Страница 33 из 86
Идя, я сутулился, поднимал плечи, сдвигал брови, стараясь казаться старше, как всегда старался, оказавшись вместе с Настасьей в каком-нибудь, все равно в каком обществе.
– Марья Павловна, это Валерий, - сказала Настасья, с несколько озабоченным недоумением наблюдая мои ужимки. - Валерий, это Марья Павловна, наша давнишняя знакомая. Знали бы вы, как я ее люблю. Она сущее чудо.
Настасья говорила мне «вы» для конспирации. Я поцеловал хозяйке ручку - неожиданно для себя, вышло даже и не развязно, а вполне естественно и легко. Чухонка, кажется, была польщена столь светским политесом. Не дав ей опомниться, я сказал:
– Охотно верю, хозяйка такого сада и должна быть чудом. Каков сад, таков и садовник. А я в жизни своей не видел такого сада. Право, Мария Павловна, я хотел бы превратиться в крошку-домового, хоть в банника, гулять по тропинкам, огибать валуны, рощи маргариток, охапки бессмертника, фиалковые леса.

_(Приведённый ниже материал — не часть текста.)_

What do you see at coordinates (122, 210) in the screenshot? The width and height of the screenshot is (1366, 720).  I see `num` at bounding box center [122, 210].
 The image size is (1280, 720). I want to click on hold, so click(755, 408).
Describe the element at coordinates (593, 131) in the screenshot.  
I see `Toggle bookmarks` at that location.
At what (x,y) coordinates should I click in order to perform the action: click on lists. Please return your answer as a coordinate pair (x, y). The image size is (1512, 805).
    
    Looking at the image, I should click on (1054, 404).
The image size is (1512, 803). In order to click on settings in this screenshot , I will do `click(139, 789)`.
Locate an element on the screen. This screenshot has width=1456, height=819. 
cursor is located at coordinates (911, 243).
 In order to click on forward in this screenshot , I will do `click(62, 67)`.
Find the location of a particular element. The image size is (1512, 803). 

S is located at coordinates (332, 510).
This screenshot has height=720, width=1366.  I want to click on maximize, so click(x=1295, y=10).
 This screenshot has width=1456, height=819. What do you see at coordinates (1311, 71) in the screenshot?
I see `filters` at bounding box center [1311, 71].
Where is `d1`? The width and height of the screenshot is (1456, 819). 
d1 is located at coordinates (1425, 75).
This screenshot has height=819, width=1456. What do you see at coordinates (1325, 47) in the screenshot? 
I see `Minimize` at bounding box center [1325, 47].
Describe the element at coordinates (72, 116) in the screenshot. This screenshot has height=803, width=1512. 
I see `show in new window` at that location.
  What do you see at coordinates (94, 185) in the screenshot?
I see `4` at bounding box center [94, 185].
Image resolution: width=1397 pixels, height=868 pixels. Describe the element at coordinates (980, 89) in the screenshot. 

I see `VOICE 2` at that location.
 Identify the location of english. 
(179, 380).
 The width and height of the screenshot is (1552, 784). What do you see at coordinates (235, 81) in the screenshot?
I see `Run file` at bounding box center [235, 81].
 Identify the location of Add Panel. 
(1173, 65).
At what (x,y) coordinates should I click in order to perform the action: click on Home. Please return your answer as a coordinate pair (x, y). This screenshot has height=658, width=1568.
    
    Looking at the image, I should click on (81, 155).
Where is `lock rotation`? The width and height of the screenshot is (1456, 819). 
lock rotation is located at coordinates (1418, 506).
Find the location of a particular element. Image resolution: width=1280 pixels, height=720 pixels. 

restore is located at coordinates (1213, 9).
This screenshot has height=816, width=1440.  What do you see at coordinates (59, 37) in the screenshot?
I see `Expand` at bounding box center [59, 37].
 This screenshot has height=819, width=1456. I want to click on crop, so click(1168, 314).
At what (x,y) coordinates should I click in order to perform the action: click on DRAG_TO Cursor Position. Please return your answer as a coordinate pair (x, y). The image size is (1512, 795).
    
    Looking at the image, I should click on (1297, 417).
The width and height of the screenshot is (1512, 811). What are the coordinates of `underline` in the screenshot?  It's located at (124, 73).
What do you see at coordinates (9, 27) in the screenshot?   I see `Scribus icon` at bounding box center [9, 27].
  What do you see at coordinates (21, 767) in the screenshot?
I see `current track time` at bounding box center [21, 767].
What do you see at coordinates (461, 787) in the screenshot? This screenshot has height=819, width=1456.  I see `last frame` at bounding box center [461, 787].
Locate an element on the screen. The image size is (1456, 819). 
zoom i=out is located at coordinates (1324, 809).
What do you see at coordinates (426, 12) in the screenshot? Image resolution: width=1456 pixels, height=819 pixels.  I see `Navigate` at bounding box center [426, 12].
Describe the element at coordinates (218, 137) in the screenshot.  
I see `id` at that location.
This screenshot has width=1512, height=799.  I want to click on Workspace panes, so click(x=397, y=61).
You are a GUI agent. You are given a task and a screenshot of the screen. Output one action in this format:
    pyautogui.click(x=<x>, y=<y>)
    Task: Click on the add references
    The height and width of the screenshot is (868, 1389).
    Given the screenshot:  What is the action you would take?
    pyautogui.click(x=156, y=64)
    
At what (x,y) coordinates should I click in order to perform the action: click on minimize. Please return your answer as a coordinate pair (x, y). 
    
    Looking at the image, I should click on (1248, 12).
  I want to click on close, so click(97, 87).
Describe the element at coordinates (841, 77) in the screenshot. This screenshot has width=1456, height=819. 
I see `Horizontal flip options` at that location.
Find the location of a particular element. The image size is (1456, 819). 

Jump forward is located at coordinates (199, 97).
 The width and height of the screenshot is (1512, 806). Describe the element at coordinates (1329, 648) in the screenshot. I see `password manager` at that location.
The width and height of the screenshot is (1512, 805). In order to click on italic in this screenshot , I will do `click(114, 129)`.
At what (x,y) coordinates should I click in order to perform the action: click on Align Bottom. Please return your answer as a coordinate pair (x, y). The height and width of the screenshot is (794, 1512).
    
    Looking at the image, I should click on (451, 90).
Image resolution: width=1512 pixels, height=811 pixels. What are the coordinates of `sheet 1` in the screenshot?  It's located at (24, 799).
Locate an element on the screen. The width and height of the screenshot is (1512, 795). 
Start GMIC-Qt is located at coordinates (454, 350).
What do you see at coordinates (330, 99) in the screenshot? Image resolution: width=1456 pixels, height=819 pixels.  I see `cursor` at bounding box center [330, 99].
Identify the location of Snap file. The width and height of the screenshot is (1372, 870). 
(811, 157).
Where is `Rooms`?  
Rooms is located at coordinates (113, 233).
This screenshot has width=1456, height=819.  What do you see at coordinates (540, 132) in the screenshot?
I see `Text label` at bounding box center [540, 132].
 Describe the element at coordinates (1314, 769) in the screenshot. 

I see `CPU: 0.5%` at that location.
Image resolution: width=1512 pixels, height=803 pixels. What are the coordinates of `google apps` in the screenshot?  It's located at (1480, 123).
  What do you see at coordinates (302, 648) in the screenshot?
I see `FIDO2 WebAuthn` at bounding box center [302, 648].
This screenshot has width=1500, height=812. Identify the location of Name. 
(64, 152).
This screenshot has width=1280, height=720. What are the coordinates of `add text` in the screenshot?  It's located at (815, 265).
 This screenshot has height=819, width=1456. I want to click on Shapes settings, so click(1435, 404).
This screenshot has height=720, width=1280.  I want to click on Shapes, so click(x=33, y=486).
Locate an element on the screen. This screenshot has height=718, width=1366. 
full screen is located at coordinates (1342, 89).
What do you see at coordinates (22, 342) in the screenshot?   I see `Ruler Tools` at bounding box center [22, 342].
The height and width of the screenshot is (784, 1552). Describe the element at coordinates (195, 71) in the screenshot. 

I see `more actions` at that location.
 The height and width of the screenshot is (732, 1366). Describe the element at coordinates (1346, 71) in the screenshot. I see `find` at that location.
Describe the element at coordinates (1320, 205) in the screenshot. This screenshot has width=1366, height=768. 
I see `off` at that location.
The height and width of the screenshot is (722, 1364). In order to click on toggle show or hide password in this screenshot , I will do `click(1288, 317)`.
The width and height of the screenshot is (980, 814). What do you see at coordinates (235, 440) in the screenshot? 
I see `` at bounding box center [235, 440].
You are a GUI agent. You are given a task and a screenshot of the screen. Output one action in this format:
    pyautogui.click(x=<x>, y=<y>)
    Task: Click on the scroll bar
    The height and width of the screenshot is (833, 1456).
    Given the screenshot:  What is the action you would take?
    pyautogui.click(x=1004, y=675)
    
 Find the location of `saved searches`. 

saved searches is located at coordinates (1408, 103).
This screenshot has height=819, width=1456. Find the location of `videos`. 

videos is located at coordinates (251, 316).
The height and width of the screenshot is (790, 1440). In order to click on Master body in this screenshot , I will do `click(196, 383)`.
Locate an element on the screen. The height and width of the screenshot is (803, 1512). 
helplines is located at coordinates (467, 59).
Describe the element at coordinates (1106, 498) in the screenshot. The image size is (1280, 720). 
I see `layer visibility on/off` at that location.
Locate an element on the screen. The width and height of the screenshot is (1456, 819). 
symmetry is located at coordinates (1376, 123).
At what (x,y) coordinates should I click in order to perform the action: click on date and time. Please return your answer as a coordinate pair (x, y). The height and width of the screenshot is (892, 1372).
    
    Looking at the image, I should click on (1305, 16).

Настасья с нарастающим удивлением слушала меня и на меня смотрела.
– Не исключено, - продолжал я, вдохновленный их вниманием и интересом (всех троих: Настасьи, Марьи Павловны и молчаливой лайки с умной мордою), - что вошел бы во вкус, сварганил бы себе игрушечную лопату по руке и ночами копал бы для вас арыки, витиеватую оросительную систему, а для себя еще и мостики через них перекидывал. Я только об одном бы и жалел: что у вас нет в саду крошечных сосен, искусственно замедленных в росте и повторяющих в миниатюре взрослые дерева, как в китайских и японских палисадничках.
– Посему нет? - промолвила садовница. - Итемте, покашу. Вон там, са яблонями. Меня наусил Настин мама. Он хорошо коворил по-русски. Мой мама тоже хорошо коворил по-русски. А моя папа совсем не коворила.
Моя поразила способность Марьи Павловны за долгие годы жизни в русской среде остаться при акценте. Тем же поразила, помнится, одна француженка, приехавшая из Франции в 1912 году; в 1960-м, живя и здравствуя, пережив блокаду, счастливо миновав лагеря (да за один акцент могла убыть в ватнике на гастроли в солнечный Магадан в роли шпионки!), она говорила: «Алла Тарас карашо играль Анна Каренья», «эль» и «эр» произнося в полном соответствии.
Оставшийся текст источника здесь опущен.